We examined children's internalizing and externalizing behaviours through the Strengths and Difficulties Questionnaire (SDQ; Goodman, 1997). The SDQ is a validated behavioural questionnaire for caregivers of children (3–16 years old). The SDQ utilizes five subscales to assess emotional and behavioural development (i.e., emotional symptoms, peer relationship problems, conduct problems, hyperactivity–inattention, and prosocial behaviour). The sum of the conduct problems and hyperactivity-inattention scales yielded a total score for externalizing behaviours; the sum of peer relationship problems and emotional difficulties yielded a total score for internalizing behaviours. A Total Difficulties score was created by adding the composite scores for internalizing and externalizing behaviours.

Statistical analyses

All statistical analyses were performed using IBM SPSS Statistics software (Version 28, Statistical Package for the Social Sciences, IBM, Armonk, NY). A multiple imputation procedure addressed missing values in the dependent variables. We performed an analysis of missing values and Little’s MCAR test to determine whether missing data were missing completely at random (MCAR). Missing values were imputed using predictive mean matching. Our first aim was to examine whether screen time was associated with children’s mental health difficulties. Internalizing and externalizing behaviours were entered as dependent variables in separate generalized estimating equations models (GEE) with screen time entered as the independent variable. Time was included as a within-subjects factor to account for repeated measures. Our second aim was to determine whether parent stress and parenting styles modified the relationship between screen time and mental health outcomes. This was addressed by introducing parent stress and parental involvement into the models as covariates. All models were adjusted for family income, parent gender, child age, number of children living at home, sleep, physical activity, and special needs.

Results

Participant Characteristics

A total of 210 parents completed the questionnaire at T1. After excluding ineligible participants and those missing data, a total of 193 participants were retained for the study and 108 participants completed measures at the one year follow up (n = 113) prior to data cleaning). Participants who completed measures at both time points (51%, n = 108) were included in the final analysis. The median age was 38.00 (IQR = 8) years for parents and 8.00 (IQR = 3) years for children. Participant demographics are presented in Table 1.

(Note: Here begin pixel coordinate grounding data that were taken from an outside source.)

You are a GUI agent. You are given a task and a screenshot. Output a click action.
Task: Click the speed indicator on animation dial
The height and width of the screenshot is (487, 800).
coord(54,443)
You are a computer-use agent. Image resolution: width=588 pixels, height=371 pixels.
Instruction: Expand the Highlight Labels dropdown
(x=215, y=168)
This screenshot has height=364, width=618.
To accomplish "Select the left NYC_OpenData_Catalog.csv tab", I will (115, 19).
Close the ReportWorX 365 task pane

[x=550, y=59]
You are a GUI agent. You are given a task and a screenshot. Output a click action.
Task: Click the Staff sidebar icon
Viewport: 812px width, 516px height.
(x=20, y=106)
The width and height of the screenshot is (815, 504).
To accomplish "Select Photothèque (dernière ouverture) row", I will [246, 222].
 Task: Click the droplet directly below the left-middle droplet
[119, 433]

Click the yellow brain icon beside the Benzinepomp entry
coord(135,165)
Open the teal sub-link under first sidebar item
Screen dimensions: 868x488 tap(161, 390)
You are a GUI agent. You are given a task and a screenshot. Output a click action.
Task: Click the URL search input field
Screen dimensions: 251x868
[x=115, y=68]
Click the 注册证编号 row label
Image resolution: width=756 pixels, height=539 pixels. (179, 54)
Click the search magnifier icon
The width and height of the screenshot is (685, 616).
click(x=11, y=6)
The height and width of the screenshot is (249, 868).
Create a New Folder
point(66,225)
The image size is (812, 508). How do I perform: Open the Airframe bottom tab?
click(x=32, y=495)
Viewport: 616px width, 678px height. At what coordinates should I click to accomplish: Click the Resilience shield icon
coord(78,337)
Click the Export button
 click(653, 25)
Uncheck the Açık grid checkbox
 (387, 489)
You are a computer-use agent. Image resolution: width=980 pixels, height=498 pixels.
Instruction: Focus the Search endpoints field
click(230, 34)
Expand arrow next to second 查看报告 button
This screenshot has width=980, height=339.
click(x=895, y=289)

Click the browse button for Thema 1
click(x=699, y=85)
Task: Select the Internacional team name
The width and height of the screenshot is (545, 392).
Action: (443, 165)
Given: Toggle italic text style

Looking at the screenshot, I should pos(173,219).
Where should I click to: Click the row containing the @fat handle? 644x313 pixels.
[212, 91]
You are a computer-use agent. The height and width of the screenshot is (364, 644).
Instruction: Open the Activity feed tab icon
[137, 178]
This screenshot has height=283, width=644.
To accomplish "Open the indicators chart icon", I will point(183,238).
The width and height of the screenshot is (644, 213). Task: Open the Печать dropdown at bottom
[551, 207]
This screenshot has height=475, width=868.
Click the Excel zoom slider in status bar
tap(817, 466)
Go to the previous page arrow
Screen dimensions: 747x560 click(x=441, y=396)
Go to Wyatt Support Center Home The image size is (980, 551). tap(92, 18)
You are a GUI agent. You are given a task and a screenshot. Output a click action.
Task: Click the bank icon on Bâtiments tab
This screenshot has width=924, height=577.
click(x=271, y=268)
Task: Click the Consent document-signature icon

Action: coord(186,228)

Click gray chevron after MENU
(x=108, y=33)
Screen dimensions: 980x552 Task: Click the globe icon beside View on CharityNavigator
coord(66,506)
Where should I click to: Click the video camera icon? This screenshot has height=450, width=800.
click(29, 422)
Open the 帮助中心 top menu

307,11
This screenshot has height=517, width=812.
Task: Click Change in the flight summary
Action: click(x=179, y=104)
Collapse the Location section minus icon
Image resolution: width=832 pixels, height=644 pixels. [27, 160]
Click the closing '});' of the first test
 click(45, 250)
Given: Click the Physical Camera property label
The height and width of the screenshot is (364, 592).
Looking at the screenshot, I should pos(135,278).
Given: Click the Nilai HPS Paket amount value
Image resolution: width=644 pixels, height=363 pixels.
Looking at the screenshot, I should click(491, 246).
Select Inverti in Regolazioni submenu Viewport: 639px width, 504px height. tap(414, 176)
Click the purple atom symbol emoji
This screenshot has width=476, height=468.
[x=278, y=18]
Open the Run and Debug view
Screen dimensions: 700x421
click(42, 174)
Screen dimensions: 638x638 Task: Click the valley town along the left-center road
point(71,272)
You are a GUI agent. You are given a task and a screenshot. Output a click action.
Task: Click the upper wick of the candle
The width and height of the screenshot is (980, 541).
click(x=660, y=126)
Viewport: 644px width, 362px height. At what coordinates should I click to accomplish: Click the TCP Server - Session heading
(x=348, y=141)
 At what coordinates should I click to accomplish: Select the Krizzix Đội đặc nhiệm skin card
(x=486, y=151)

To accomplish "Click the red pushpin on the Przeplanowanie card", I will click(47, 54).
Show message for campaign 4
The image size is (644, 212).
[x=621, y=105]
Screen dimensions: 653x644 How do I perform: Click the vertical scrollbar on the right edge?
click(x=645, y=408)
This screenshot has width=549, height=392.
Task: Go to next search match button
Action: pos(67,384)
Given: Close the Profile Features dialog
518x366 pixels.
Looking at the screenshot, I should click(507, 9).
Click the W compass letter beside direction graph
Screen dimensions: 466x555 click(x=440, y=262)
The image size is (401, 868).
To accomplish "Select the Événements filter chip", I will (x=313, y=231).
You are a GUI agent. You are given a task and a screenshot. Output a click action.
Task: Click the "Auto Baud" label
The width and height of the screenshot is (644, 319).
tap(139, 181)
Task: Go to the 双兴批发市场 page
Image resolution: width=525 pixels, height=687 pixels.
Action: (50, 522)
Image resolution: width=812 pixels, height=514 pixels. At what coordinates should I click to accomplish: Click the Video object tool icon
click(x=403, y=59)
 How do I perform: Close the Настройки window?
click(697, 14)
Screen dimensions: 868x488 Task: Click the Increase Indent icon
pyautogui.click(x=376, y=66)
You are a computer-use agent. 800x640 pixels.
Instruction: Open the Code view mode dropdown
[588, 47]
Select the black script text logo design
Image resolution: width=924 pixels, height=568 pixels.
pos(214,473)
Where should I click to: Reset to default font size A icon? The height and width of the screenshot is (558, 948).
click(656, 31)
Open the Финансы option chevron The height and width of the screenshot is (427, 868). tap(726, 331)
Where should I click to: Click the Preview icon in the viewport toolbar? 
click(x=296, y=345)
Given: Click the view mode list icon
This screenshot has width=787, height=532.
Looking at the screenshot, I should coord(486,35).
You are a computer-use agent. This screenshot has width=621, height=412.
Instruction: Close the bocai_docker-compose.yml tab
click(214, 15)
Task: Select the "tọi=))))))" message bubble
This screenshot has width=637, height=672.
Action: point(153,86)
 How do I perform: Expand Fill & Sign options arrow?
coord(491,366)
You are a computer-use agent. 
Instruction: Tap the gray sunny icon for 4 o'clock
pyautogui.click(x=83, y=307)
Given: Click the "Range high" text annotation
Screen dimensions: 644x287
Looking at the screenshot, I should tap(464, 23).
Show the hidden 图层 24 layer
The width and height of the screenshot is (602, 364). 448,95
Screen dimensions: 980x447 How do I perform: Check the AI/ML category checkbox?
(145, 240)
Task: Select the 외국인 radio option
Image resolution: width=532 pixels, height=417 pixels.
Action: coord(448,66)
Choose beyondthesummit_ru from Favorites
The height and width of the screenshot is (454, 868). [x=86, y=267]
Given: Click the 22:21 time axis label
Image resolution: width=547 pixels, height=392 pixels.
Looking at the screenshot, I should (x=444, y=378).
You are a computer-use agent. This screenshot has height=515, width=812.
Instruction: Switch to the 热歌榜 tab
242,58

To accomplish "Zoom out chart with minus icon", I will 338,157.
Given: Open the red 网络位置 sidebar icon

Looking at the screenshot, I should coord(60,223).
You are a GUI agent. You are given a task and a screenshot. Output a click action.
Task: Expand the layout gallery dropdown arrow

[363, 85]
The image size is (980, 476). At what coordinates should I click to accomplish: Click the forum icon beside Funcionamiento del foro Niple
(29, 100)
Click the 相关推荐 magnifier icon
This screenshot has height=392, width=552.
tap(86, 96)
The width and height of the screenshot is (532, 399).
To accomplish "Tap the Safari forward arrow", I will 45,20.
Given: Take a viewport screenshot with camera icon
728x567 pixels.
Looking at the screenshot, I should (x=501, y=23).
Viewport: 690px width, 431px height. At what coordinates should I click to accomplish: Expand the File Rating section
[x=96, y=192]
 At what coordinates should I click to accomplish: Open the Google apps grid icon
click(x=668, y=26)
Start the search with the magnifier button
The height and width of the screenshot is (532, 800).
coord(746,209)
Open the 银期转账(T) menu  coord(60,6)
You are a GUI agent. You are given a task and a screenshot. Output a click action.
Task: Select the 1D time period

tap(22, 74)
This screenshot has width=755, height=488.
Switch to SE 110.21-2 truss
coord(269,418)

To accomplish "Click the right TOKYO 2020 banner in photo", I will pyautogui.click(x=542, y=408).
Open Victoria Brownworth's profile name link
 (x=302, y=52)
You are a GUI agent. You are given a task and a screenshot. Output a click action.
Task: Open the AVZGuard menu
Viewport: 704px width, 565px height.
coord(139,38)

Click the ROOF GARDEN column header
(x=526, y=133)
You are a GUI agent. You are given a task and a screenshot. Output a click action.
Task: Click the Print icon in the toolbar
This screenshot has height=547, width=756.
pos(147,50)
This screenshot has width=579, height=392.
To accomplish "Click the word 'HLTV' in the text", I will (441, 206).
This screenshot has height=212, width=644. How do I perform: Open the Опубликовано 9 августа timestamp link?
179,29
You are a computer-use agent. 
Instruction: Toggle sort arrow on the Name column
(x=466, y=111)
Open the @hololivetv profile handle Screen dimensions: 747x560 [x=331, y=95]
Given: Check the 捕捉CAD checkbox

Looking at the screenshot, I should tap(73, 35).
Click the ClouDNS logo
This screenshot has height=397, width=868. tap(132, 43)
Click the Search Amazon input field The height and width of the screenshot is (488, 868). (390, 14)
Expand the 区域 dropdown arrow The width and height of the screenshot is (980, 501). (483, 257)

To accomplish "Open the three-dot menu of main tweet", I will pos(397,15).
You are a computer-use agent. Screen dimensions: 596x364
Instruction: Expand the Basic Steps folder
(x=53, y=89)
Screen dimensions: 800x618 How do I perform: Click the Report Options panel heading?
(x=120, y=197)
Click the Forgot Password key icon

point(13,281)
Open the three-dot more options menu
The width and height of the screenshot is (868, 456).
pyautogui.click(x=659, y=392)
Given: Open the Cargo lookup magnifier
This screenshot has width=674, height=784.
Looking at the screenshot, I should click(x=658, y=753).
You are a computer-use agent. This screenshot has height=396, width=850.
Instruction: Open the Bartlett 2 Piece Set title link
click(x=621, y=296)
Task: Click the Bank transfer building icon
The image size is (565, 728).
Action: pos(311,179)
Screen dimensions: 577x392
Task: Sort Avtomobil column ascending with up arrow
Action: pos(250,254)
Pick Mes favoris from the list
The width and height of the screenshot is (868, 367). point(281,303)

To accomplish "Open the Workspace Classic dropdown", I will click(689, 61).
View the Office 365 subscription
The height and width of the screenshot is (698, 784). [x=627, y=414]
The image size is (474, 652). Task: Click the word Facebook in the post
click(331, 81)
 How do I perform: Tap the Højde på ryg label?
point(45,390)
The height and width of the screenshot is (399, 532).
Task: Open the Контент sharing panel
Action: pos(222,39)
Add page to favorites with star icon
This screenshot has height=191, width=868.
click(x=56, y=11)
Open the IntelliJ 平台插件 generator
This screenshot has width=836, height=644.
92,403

Screen time and child mental health 

The average time children spent on screens was 252.20 minutes (4.40 hours; SE = 18.45) at baseline and 233.99 at follow up (3.89 hours; SE = 16.70). No significant differences in daily screen time were evident between the two time points (t(103) = 1.01, 95% C.I. [-17.63 – 54.05], p= .316). No significant differences were found for internalizing (t(104) = .652, 95% C.I. [-.408 – .808], p = .516), or externalizing behaviours (t(104) = .096, 95% C.I. [-.561 – .619], p = .924)  behaviours between the two time points.

Parental factors 

Parent stress levels increased significantly from baseline (M= 78.45, SE= 1.89) to the second time point ([M= 86.23, SE= 2.59], (t(104) = -4.59, 95% C.I. [-11.13 – -4.41], p <.001)). No significant differences were found in parental involvement scores between time points (t(104)= .758, 95% C.I. [-.508 –1.14], p = .450).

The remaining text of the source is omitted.